Render the records as a Markdown table with the columns Row (a running row number) and Line (the line itself), omitting blank lines. Begin at the line that contains "Where should I" and stop after the last line of the records.

### Provided data:
>> START

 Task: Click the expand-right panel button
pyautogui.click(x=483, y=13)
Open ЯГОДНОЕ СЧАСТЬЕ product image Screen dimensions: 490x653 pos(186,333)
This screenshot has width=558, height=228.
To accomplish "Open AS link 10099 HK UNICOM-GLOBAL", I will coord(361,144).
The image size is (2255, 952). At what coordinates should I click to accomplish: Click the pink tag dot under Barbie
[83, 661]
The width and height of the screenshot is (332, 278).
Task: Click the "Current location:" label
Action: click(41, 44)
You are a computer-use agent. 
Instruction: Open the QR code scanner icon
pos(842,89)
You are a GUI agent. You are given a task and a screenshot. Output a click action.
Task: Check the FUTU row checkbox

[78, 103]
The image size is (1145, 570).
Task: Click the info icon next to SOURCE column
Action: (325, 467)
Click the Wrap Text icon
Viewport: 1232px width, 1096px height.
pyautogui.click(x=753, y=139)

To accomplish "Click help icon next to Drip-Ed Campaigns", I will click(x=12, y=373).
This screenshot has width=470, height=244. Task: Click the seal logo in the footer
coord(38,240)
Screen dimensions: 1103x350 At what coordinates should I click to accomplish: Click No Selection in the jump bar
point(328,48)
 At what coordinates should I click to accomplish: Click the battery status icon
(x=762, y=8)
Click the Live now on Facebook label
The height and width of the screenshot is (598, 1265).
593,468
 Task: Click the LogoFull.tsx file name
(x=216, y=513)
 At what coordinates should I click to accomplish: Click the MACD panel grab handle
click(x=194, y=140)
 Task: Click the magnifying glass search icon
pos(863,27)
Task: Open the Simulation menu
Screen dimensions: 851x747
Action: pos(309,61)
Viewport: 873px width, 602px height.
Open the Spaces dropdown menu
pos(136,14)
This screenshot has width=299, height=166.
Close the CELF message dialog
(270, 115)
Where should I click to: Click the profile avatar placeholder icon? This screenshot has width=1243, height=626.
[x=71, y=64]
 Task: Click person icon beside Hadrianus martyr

>> END

### Task response:
| Row | Line |
|---|---|
| 1 | Where should I click to: Click the profile avatar placeholder icon? This screenshot has width=1243, height=626. |
| 2 | [x=71, y=64] |
| 3 |  Task: Click person icon beside Hadrianus martyr |